CASERTA – Sabato 7 Febbraio si è svolta un’assemblea nei pressi di Caserta per dare vita alle nuove iniziative politiche di L’Altra Caserta.

Il dibattito è stato inaugurato della segretaria provinciale del Partito di Rifondazione Comunista Venia Caramico, la quale ha espresso parole pacifiche ritenendo opportuno chiarire lo scopo della politica, insieme al perché dell’impegnarsi nel voler cambiare il mondo.

I punti su cui il progetto politico dovrebbe prendere forma sarebbero l’introduzione del reddito garantito, un nuovo sistema di accoglienza per valorizzare l’integrazione, una serie di riforme della pubblica amministrazione e il rilancio dei beni comuni quali il diritto alla casa, alla salute e all’ambiente, all’istruzione e al trasporto pubblico.

Caserta

Tra i molti interventi, anche Costanza Boccardi, una tra le candidate alle ultime elezioni europee per L’altra Europa con Tsipras, ha preso parte all’assemblea, riflettendo l’attenzione sull’importanza della vittoria di Syriza in Grecia e dichiarando: “bisogna capire che in questo momento dobbiamo dare una svolta forte, avendo la capacità di essere razionali da una parte e sognatori dall’altra.”
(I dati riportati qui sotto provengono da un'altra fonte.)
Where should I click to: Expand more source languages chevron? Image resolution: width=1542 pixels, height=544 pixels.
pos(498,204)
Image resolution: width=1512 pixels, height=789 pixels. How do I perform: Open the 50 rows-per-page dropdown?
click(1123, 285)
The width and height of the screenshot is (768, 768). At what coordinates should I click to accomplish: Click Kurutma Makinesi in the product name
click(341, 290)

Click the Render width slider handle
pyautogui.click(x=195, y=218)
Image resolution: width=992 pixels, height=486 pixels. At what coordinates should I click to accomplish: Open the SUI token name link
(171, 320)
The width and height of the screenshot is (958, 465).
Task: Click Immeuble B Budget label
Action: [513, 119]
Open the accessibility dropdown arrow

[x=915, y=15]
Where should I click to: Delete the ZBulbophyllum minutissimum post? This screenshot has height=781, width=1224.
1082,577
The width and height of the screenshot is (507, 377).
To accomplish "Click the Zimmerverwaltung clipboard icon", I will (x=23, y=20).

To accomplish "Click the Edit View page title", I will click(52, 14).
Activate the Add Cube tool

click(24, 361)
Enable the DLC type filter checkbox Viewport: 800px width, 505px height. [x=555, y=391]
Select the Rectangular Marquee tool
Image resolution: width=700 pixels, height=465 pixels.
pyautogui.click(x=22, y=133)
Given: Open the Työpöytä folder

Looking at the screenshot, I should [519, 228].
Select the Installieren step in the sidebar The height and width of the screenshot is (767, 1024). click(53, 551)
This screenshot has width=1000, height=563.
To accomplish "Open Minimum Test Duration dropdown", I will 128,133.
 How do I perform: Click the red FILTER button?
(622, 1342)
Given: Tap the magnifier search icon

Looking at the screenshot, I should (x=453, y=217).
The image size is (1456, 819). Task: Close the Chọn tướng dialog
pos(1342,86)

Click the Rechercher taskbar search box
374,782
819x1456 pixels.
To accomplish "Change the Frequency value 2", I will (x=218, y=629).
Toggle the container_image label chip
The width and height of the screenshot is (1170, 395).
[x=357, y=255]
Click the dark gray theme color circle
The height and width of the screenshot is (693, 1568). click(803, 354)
Tra gli ultimi ad aver preso parte all’assemblea, Raffaele Giovine, di Link Coordinamento Universitario, ha espresso in toni rabbiosi l’inadeguatezza dell’organizzazione con cui spesso ci si propone garanti di una democrazia, che però non riesce capace nel costituire un’alternativa soddisfacente per tutti i giovani italiani che si dedicano alla politica: “Abbiamo bisogno di costruire un’alternativa, capendo in maniera critica cos’hanno fatto Syriza e Podemos. Ci sono dei luoghi di conflitto in cui noi o non ci siamo, o quando ci armiamo pensiamo che dobbiamo accettare il compromesso. Ma quello che m’importa è che nei momenti di conflitto non ci si allei con le idee che rappresenta il Partito Democratico. Se scendiamo in piazza contro il biocidio, non voglio che nella mia piazza ci sia gente collusa col biocidio. Se dobbiamo dare la proprietà ai poveri, quando si rivendica un parco pubblico nel mio territorio, non mi alleo con istituti che detengono gran parte del patrimonio della mia città. Dobbiamo essere categorici, capire che non esiste destra, sinistra e centrosinistra: questa è l’intuizione della gente di Syriza e Podemos. Esiste un alto e un basso: l’alto è l’èlite finanziara del potere del capitalismo. Il basso siamo noi: quelli che vivono condizioni di vita sempre peggiori, che subiscono la legge Aprea, il Job’s Act, il biocidio. Siamo di fronte a un’emergenza sociale e dobbiamo dare una risposta concreta. Dobbiamo essere disposti a costruire laboratori di ripetizione autogestiti e gratis per i ragazzi che prendono i debiti a scuola. Dobbiamo saper dire alle persone che non possono permettersi un medico di unire le nostre energie e costruire ambulatori popolari. Dobbiamo parlare con la gente, perché altrimenti quest’assemblea resterà chiusa tra queste mura.”